2.- Aftersun, de Charlotte Wells
Volvemos al apunte anecdótico, a esos flashes de una adolescencia en ciernes en los que la protagonista apenas podía imaginar la importancia que acabarían teniendo en la conformación de su personalidad solitaria, melancólica, herida.
Un último verano con papá en algún lugar del Mediterráneo; destino masivo de hotel, piscina e insulsas escapadas de un día en autocar. Laxitud, hamaca y crema bronceadora. Podría estar hasta bien… si el adulto que patrocina esta fantasía de momentos “significativos” padre-hija estuviese realmente bien. Pero hay algo que no marcha en la vida de Calum: en lo personal, en lo económico, en esos planos de la existencia que queremos soterrar y revisitar solo en madrugadas insomnes.
Wells no nos dice el qué. Pero sabemos que esto va de despedidas, de retornos vergonzantes a esos clubs de luces estroboscópicas donde se hará enterrar.
1.- Drive my car, de Ryusuke Hamaguchi
La conmoción que provocará la última película de Hamaguchi en las almas sensibles sería equiparable a la experimentada por las mismas en el tramo final de París, Texas (Wim Wenders, 1984).
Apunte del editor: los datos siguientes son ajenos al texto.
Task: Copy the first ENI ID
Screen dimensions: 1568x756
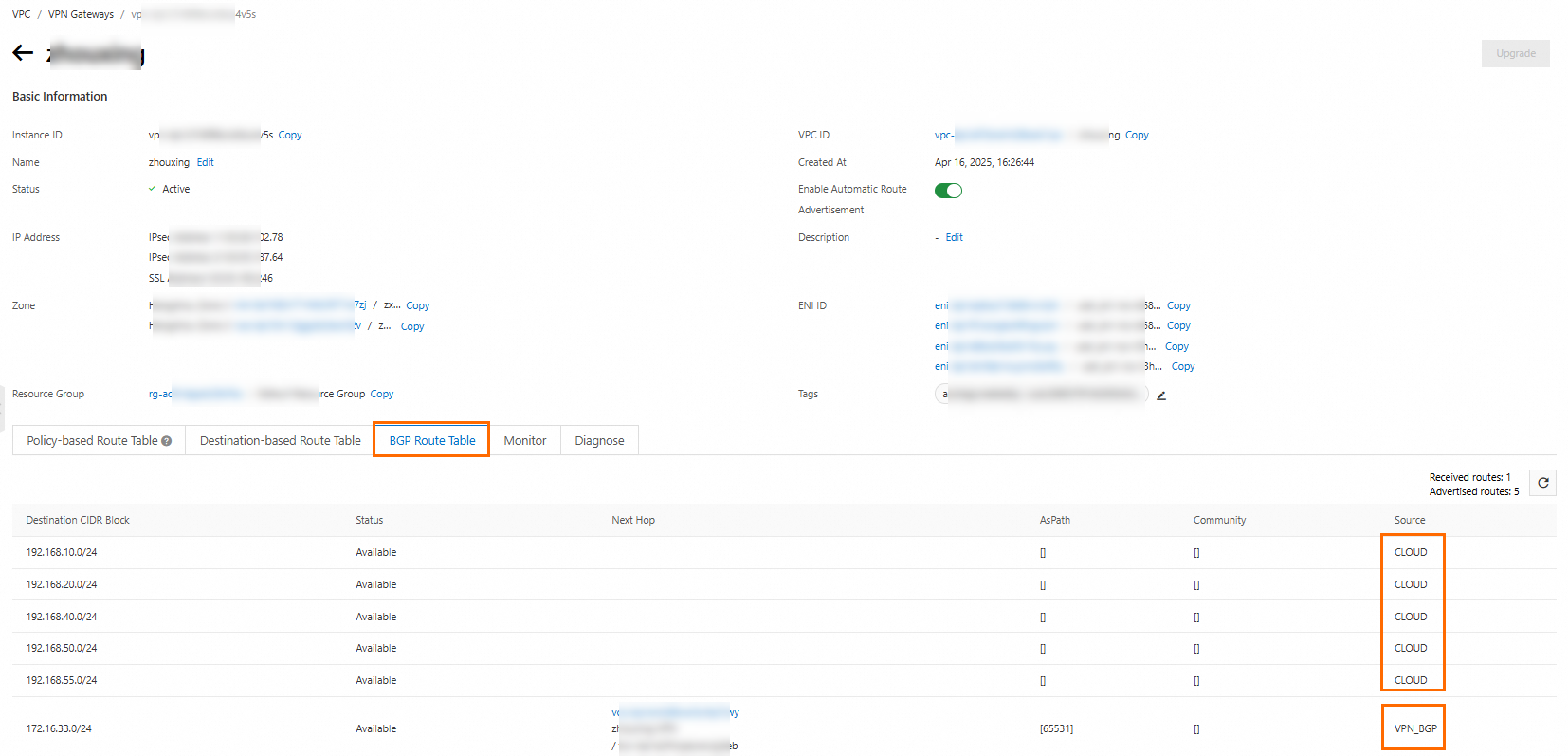Action: click(1178, 305)
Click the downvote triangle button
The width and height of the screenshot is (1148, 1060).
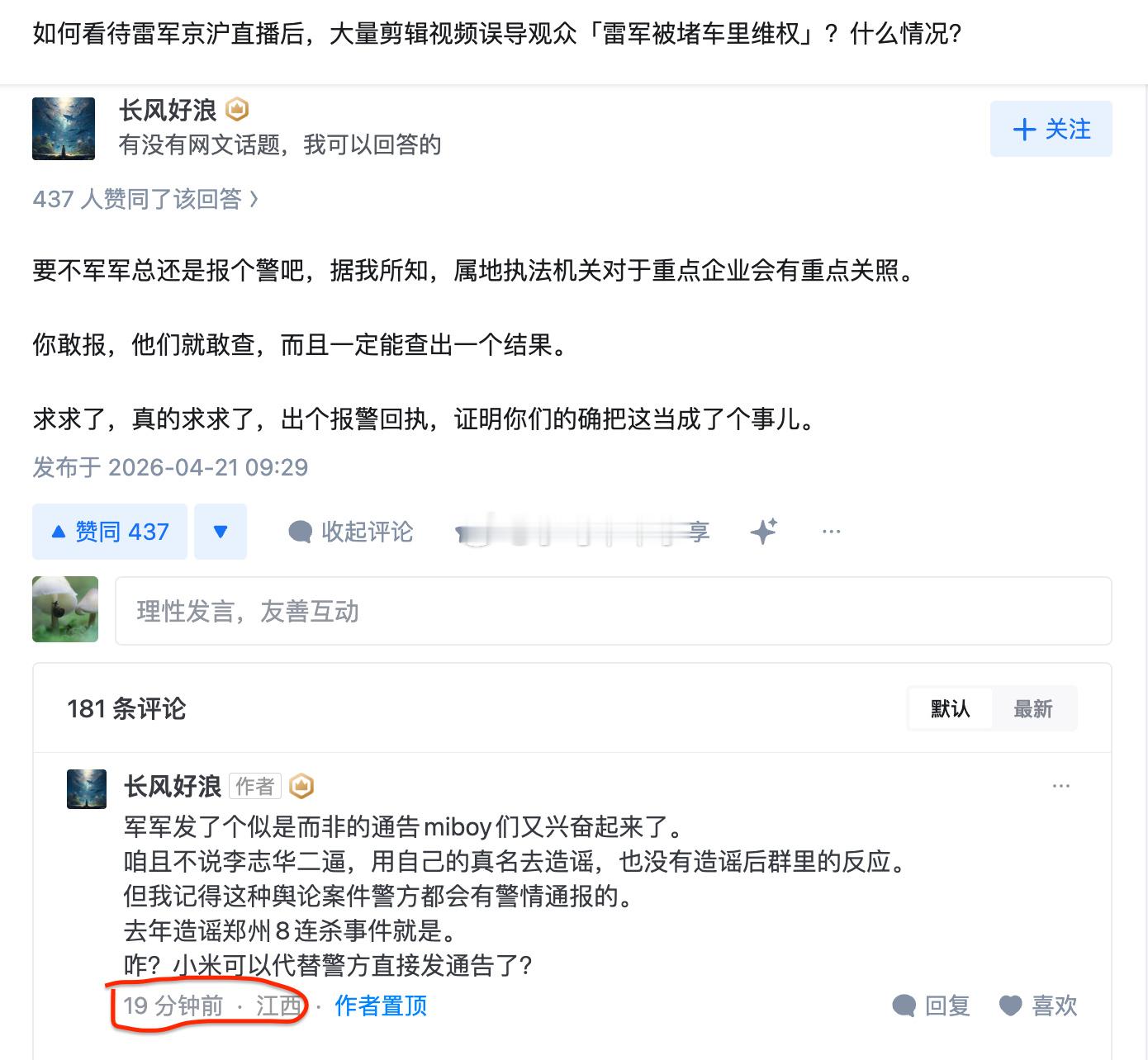221,532
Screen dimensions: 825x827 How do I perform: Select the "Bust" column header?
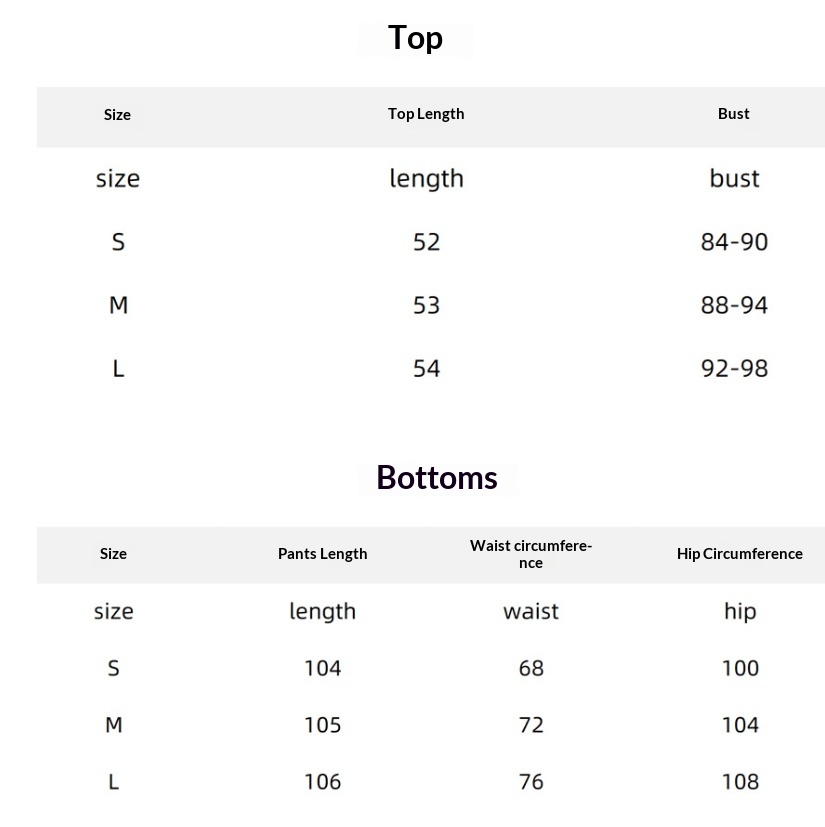pos(733,114)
Porque estamos ante una de esas películas infinitamente tristes que sin embargo concluyen con un refulgir luminoso, casi deslumbrante.
Un trayecto de ida y vuelta desde el teatro a casa y viceversa. Una cinta de cassette que reproduce todos los papeles de la obra de Chéjov a excepción del único que realmente le importa a Yusuke, el protagonista. Y unas reglas de etiqueta, entre conductora y conducido, que compartimentan y aíslan un desconsuelo que todavía no saben que es común.
Sin esos milagros tan empalagosos con los que concluyen las road movies norteamericanas. Nadie mudará de actitud por arte de birlibirloque, nadie acabará siendo “mejor ser humano” a resultas de la poderosa influencia de un polo opuesto. Ni carcajadas terapéuticas ni enésima oda al libre albedrío. Tampoco habrá encuentros espirituales en cunetas, gasolineras ni moteles. Ningún profeta peregrinando por la ruta 66 nipona. Ninguna lección de fe para creyentes desencantados.
Drive my car, poética sin atisbo de empalago, sensual y calmada, reflexiva y triunfal sin que se escuche “¡banzai!” alguno. Una de esas películas que, para nuestra desgracia, conforme pasen los años y menos gente reste a nuestra vera, más delicada y profunda nos parecerá.
La única obra maestra estrenada este 2022.